▶ _Given information_:
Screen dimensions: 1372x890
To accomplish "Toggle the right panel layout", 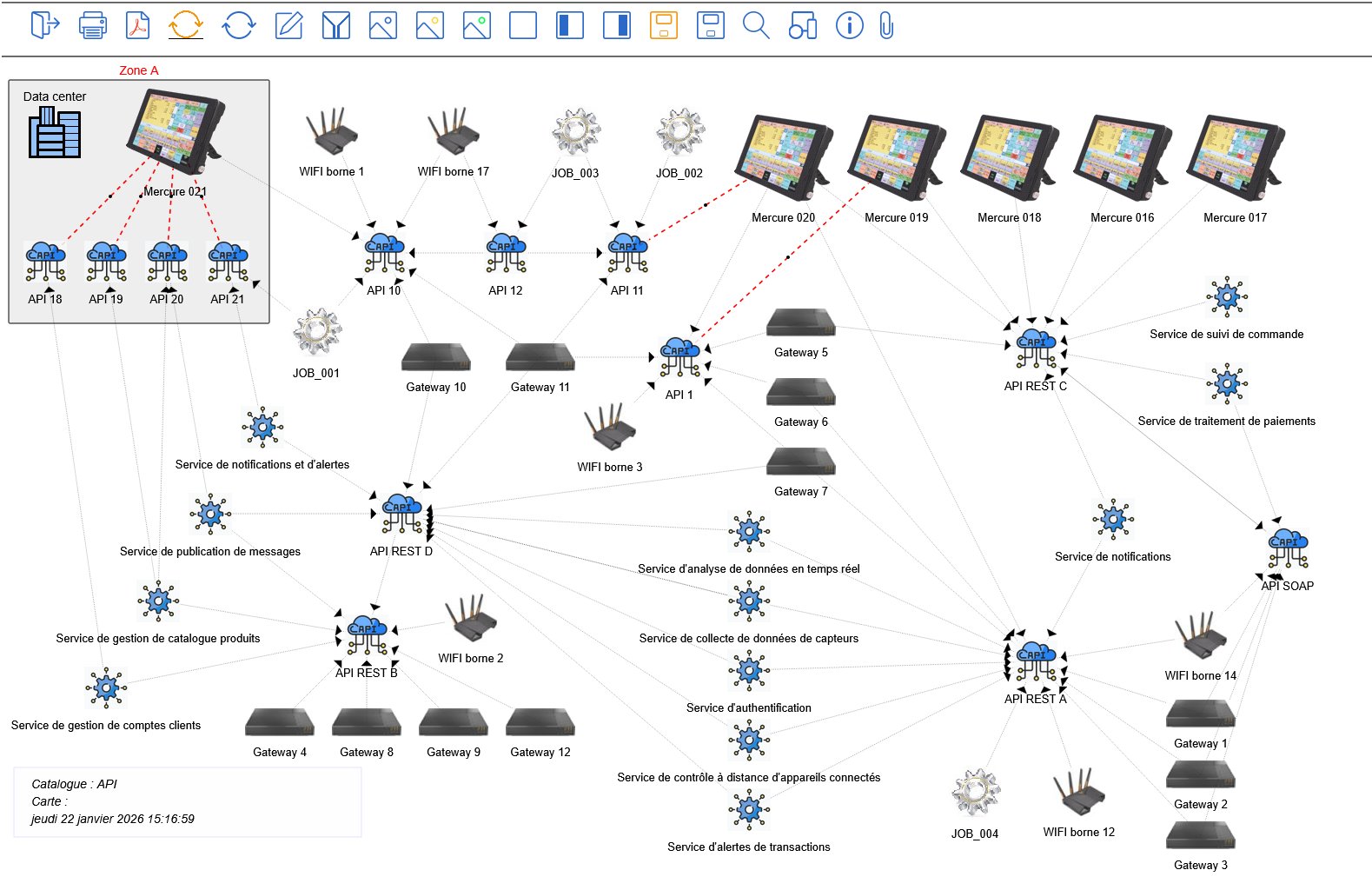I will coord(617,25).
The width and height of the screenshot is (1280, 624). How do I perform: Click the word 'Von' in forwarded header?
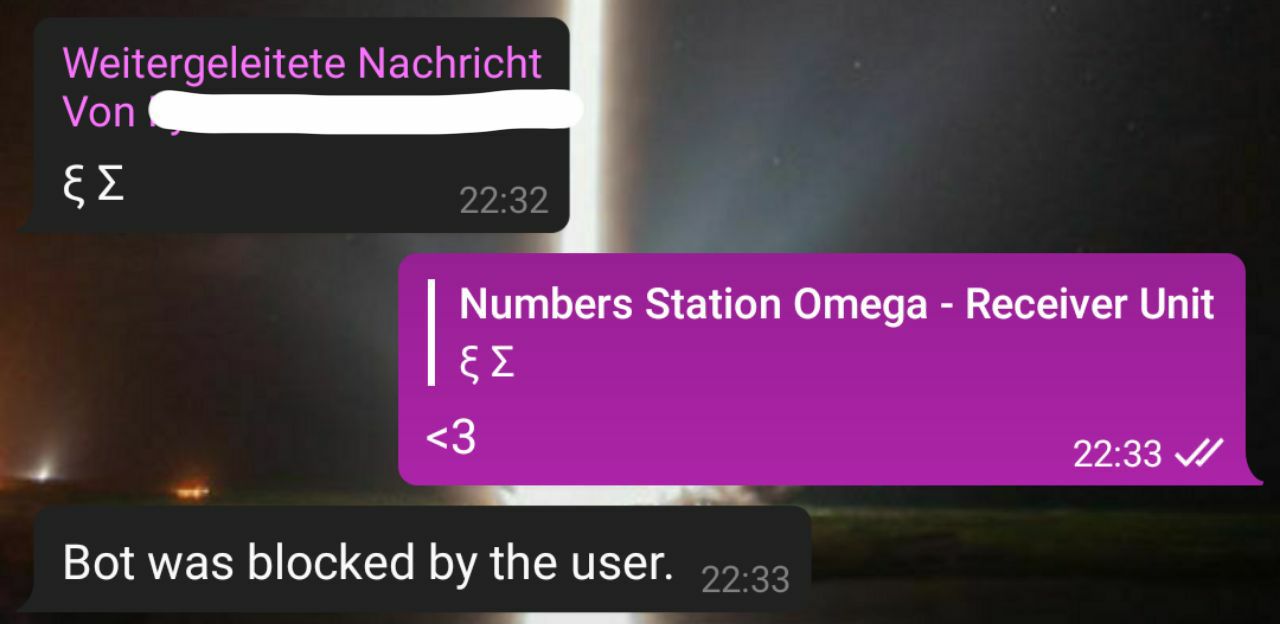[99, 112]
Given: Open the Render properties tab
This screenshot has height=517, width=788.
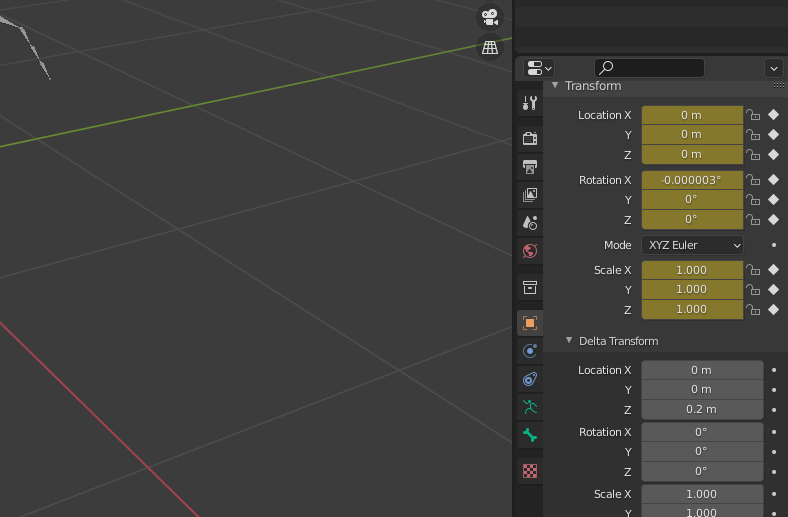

▶ _Required action_:
What you return must match, line for line, the records from the line containing "The width and" through their end, with both ends included and no pictures.

▶ _Reply_:
The width and height of the screenshot is (1280, 624). How do I perform: Click the word 'Von' in forwarded header?
[99, 112]
Given: Open the Render properties tab
This screenshot has height=517, width=788.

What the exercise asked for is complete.